Valerie has been studying and working in Ayurveda field since 2006.  She comes from a long line of nutritionists; her mother owned and operated one of the first health food stores in the Midwest for 30 years. Valerie carries a dedication to health and wellbeing forward in her work with an ancient wholistic medical science. She is a mother, student of life, and nature enthusiast. 

Comments

  • NaturallyBorn December 10

    On behalf of Danielle: "I've read several articles..but not all oils are created equal .. they are chemically different .. so I don't understand the indifference towards oils used and efficacy?"

  • Valerie Goulding December 10

    Hi Danielle --

    Great question! It's important to understand that Ayurveda is an indigenous Life science, and that it comes from India. Thousands of years ago, in a world where the only resources on hand were local and regional, sesame becomes the featured oil because, in India, it was native to the land and easy to get. In most Ayurvedic recommendations, you'll see sesame recommended partly for that reason.

    Classically, Sesame is also recommended for oil pulling because it's nourishing to the oral tissues and has natural and inherent anti-bacterial and anti-microbial properties (most oils do, by the way).

    Ayurveda has a way of seeing all substances through a sort of 'law of opposite properties" classification. Meaning; is something hot or cold? Dry or wet? Smooth or Rough? Mobile or Stable? These opposites allow for degrees between each end of the spectrum. Something can be warm, not hot. Cool, not cold.

    Looking at things in this way, Ayurveda would say that coconut is a cooling oil, where sesame is warming and olive oil is more warming than sesame. Coconut oil is great to use on a hot day. Olive oil is wonderful for a cold day. Sesame is the happy medium, unless someone has an aggravated heated condition.

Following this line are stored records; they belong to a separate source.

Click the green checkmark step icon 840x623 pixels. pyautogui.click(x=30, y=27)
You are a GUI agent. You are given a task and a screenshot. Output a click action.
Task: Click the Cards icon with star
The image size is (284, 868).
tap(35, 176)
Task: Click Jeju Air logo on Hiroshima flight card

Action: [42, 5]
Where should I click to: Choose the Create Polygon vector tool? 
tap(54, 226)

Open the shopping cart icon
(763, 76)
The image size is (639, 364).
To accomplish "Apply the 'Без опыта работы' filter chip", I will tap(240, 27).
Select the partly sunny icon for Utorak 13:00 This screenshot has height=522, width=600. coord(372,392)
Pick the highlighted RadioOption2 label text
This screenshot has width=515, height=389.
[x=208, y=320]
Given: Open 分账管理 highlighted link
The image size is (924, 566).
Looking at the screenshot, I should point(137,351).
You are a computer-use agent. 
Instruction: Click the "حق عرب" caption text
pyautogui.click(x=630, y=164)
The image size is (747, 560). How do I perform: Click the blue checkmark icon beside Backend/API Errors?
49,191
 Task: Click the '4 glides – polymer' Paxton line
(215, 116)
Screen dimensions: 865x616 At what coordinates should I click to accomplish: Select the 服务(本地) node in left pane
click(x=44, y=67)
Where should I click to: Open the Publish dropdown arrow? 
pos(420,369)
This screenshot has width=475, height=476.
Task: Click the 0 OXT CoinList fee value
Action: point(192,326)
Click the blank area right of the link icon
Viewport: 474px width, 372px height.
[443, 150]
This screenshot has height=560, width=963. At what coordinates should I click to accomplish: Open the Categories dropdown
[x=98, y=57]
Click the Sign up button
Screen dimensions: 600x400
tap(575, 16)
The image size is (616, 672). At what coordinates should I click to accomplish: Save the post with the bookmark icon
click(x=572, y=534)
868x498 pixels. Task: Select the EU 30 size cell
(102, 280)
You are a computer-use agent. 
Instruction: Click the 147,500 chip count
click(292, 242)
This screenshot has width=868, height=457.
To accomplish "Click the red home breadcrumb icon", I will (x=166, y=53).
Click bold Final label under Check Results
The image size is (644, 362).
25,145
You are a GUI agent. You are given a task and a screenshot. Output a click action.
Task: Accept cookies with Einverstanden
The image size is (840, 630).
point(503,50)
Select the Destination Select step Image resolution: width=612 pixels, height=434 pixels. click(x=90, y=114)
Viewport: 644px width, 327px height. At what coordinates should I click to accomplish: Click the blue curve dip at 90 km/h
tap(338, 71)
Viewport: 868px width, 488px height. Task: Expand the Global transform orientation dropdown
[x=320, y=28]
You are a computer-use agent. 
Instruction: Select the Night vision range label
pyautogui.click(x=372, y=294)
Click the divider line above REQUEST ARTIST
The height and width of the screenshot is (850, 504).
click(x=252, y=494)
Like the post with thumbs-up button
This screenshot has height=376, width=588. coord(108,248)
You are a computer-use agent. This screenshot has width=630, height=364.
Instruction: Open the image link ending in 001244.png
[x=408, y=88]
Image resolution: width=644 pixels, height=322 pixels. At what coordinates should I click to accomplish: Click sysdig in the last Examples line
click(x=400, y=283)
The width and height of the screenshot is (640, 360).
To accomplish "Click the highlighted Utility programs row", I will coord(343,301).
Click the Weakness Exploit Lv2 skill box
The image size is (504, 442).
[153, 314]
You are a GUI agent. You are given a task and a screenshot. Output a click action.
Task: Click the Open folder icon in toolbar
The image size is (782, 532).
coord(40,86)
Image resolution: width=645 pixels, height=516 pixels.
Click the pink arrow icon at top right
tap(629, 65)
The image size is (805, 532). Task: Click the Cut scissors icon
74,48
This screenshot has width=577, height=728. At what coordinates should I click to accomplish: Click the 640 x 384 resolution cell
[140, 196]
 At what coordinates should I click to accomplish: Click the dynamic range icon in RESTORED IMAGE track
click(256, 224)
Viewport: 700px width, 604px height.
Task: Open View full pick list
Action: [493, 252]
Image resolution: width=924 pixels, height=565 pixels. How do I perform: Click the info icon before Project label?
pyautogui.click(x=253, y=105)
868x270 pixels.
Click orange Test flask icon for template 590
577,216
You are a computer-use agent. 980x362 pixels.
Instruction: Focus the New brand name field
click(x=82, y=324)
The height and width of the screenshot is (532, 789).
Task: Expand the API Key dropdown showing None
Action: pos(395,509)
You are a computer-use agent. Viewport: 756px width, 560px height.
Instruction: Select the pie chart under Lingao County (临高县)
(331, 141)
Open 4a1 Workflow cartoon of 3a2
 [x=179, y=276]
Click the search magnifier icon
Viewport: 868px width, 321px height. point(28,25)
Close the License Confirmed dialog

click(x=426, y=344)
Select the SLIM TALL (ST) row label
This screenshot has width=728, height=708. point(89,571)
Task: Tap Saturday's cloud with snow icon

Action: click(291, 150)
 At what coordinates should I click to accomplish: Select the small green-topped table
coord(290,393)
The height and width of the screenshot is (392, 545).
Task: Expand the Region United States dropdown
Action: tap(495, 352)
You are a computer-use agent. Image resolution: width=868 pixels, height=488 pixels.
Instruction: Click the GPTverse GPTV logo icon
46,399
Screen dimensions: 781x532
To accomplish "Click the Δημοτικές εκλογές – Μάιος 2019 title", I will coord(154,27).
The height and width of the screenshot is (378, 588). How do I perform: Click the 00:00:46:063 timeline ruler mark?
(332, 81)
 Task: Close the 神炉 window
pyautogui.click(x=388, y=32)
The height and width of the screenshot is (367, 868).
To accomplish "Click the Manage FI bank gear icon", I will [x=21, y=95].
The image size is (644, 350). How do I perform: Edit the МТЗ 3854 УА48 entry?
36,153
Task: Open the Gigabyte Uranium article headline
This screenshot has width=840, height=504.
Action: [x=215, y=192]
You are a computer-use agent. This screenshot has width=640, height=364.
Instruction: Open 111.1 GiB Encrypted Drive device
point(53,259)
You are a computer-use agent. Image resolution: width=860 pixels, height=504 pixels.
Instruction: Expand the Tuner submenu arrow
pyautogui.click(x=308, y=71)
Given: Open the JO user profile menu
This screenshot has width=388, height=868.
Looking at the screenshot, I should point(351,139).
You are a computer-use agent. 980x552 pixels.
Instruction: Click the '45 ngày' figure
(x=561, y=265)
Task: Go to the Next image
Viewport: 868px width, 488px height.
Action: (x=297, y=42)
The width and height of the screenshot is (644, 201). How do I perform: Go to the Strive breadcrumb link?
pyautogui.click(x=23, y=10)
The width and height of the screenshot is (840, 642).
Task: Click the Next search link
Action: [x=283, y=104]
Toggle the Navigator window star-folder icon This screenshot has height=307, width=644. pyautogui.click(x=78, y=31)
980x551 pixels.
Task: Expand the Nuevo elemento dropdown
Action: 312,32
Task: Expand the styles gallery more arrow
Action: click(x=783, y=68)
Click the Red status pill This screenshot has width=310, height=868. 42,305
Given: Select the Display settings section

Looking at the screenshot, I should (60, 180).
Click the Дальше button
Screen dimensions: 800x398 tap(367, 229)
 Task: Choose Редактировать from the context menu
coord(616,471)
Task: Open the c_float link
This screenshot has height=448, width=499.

    Seen in this way -- all oils are beneficial. Some are moreso than others for certain people in certain conditions. More on that another time.

    My recommendation; for oil pulling, let sesame oil be your first choice. But if all you have is olive or coconut oil, don't let that be a barrier to the practice - go for it! Just make sure the oil is organic!;-)

  • NaturallyBorn December 10

    On behalf of Monica: "Can oil pulling be done while pregnant? Why or why not?"

  • Valerie Goulding December 10

    Hi Monica - Technically, there is no Ayurvedic contra-indication against oil-pulling while pregnant. Generally, though, cleansing is not done during pregnancy -- loosened toxins circulate in the system and can affect baby. During pregnancy, the liver is working overtime, so to stress it more by loosening toxins is a big no-no. Cleansing should be done before conception!

    Oil pulling is a gentle detoxifying practice, so it's safe to do throughout pregnancy. However, remember that when you're pregnant your senses of taste, smell and the gag reflex may be more sensitive than usual, and this could be aggravating.